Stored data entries
* * * * * * * * *
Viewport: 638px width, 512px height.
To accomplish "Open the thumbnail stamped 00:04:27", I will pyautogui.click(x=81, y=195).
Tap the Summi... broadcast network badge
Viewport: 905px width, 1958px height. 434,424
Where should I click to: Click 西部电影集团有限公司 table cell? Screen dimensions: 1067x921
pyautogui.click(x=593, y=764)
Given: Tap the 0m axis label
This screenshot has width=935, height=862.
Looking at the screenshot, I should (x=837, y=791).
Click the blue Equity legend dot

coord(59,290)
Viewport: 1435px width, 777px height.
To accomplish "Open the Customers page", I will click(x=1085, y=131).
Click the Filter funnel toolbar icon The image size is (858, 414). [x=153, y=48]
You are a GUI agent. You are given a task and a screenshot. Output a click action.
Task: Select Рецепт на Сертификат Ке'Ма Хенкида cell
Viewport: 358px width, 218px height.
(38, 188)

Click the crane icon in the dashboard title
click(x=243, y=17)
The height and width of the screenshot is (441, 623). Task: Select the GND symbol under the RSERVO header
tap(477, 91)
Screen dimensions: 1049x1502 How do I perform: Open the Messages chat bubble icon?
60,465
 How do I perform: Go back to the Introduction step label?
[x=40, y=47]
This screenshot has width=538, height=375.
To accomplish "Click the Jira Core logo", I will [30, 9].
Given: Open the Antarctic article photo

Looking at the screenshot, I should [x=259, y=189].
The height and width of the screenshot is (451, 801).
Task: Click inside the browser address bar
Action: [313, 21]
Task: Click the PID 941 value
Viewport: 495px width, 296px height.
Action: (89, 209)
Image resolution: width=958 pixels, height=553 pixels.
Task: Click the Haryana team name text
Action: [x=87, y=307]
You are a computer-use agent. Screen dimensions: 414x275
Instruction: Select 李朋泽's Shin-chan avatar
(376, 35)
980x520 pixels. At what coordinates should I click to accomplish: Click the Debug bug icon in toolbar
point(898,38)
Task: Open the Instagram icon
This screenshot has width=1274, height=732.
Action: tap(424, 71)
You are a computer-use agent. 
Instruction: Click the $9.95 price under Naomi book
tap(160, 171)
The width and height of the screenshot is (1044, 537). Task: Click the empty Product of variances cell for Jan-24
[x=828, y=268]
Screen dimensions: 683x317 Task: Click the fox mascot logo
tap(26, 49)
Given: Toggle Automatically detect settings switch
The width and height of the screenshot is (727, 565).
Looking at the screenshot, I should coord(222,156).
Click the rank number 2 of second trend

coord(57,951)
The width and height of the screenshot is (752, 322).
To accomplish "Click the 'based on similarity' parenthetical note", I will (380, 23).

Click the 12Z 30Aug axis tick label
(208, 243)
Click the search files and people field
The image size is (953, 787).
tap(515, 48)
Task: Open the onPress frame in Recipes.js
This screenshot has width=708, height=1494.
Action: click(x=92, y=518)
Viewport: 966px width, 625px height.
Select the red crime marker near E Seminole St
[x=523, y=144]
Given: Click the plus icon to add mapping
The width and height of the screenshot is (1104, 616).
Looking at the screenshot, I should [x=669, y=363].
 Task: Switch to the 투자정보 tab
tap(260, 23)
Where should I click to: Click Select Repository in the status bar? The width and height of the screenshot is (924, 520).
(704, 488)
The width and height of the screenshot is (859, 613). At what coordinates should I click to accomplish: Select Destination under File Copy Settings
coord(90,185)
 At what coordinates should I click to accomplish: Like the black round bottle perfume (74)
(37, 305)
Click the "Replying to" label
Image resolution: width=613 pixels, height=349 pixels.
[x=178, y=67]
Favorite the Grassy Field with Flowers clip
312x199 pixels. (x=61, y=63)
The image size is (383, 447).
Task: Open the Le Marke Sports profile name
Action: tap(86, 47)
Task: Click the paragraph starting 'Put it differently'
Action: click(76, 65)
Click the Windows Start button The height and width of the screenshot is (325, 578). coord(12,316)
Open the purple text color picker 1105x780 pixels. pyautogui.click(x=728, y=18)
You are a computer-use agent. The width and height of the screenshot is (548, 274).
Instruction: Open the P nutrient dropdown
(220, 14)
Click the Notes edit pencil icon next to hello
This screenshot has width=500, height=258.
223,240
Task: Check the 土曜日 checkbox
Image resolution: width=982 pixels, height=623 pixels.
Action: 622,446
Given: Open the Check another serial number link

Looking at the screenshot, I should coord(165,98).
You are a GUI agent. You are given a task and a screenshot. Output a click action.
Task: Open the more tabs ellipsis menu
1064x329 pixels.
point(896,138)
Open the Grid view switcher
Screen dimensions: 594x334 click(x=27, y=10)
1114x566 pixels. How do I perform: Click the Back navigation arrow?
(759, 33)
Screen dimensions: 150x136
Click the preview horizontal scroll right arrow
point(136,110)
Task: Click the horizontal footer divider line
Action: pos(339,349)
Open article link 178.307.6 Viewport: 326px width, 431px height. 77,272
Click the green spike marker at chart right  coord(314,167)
* * * * * * * * *
▶ _What to do_: Reproduce the lines of the entries above from the one with "The width and height of the screenshot is (1044, 537)." to the one with "Given: Toggle Automatically", both included, exactly and without any other line.

▶ _Response to the task_:
The width and height of the screenshot is (1044, 537). Task: Click the empty Product of variances cell for Jan-24
[x=828, y=268]
Screen dimensions: 683x317 Task: Click the fox mascot logo
tap(26, 49)
Given: Toggle Automatically detect settings switch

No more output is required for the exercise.